Due to the overload of today’s networks, it is more and more important for the internet service providers to analyse the quality parameters of user experience. Since the measurement of subjective user experience is too time-consuming, they rely on quantitative data estimation based on traffic patterns.
This method can be used easily because of the operation of the HTTP protocol, where each object is downloaded in a separate flow without using encryption. Due to the latest trends in browsers new protocols like SPDY and QUIC appeared. The common feature of these protocols is that the web objects are downloaded in single multiplexed flow over an encrypted channel, making it difficult to estimate the page load time based on traffic patterns.
Moreover, conventional analysis methods cannot keep up with the ever-changing web traffic thus researchers turned to Machine Learning (ML) methods which was proven to work successfully in many areas. The advantage of ML methods is by using them we have the possibility to process big data which would be almost impossible using traditional methods. Recent literature showed that ML algorithms are suitable for measuring Quality of Experience (QoE) of online video watching and also for network traffic identification. On the basis of these researches, I believe that ML algorithms can be used successfully for predicting the page load times as well.

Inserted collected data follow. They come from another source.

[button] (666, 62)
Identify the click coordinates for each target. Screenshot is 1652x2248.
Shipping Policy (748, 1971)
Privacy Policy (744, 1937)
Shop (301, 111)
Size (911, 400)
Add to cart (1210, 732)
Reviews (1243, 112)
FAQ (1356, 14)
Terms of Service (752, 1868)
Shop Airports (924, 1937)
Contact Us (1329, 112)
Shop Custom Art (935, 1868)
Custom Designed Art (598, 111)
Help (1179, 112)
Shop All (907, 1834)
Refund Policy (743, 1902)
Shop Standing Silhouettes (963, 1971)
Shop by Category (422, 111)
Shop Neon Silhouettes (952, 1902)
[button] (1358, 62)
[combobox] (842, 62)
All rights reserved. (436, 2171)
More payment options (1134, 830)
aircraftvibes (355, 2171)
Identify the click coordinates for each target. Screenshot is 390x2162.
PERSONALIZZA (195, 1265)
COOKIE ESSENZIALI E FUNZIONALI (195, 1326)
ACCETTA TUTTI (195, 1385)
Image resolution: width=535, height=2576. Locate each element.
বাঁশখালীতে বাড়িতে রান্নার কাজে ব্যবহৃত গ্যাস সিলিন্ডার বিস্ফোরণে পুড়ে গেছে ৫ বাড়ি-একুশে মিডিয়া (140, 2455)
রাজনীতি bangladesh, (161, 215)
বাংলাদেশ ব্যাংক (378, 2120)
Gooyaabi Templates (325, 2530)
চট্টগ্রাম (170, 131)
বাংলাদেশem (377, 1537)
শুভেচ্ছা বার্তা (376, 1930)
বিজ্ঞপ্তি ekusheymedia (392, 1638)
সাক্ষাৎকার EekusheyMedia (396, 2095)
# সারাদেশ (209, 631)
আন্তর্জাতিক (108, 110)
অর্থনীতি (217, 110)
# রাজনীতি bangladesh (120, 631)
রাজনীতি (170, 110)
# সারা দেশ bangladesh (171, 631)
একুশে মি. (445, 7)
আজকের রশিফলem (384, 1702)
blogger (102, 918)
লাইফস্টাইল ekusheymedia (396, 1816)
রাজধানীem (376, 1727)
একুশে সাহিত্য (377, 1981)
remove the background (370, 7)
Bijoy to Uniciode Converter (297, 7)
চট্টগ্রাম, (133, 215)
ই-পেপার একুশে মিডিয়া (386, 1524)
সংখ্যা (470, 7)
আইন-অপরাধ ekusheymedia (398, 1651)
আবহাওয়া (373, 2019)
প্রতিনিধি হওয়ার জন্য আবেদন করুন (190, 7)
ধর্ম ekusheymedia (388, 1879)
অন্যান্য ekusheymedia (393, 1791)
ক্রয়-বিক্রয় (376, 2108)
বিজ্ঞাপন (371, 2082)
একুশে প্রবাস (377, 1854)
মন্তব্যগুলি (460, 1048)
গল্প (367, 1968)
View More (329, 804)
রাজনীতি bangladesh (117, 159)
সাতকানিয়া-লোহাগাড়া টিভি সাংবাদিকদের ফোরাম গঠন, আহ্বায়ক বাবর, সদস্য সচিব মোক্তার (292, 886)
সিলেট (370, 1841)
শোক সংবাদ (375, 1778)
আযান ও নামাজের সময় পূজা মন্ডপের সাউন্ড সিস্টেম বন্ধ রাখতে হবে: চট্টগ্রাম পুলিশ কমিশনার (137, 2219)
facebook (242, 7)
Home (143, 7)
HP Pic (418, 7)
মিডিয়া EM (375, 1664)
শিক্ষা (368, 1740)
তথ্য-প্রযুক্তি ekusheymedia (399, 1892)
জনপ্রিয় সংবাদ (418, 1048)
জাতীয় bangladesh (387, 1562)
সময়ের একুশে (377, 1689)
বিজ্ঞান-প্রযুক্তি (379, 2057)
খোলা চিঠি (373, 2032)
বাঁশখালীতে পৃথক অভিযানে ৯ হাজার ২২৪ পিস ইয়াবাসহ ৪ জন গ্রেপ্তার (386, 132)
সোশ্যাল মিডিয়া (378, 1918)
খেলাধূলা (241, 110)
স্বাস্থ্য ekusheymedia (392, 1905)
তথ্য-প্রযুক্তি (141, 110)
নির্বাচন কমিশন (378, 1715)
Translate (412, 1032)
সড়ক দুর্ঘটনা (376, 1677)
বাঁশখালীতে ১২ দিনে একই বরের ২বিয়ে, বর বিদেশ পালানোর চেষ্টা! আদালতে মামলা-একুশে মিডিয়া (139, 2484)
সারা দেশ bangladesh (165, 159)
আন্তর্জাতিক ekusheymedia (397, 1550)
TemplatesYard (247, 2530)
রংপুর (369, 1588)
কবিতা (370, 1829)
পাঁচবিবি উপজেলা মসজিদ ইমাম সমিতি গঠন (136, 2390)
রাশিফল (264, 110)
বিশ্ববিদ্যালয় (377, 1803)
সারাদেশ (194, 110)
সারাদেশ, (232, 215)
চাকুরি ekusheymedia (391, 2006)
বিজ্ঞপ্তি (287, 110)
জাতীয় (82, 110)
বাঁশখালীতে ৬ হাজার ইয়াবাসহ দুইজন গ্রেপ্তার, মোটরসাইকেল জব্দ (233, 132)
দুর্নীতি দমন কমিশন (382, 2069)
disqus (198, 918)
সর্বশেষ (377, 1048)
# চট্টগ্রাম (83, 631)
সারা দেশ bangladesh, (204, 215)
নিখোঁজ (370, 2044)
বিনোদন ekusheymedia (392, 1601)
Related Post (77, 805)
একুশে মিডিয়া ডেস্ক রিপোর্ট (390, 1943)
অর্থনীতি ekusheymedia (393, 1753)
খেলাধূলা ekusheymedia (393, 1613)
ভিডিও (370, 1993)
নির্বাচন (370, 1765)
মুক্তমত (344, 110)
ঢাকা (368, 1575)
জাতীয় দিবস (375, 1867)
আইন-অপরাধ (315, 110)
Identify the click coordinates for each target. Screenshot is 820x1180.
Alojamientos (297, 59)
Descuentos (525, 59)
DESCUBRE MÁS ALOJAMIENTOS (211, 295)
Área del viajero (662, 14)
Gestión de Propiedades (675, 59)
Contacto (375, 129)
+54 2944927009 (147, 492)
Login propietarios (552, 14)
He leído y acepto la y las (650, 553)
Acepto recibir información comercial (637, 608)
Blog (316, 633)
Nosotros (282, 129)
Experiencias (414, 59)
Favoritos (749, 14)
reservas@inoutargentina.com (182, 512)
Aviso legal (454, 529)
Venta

I developed a framework in which websites download parameters can be measured by automatically browsing with Google Chrome while the network traffic is captured. I created my own database using the website download parameters and the associated traffic patterns and then I analysed them with ML algorithms. The trained algorithm is suitable to estimate whether the user is satisfied with the loading speed of the website based on the first few packets in the traffic stream. The other important advantage of the created framework is that we can obtain the necessary estimation earlier than the loading of website is completed. We can achieve this because we don’t need to analyse all the packet of a certain web flow.
Using the created framework, service providers can obtain information about network parameters without user interaction, thus they can get information earlier about the potential problems and they can use this information to optimize their network.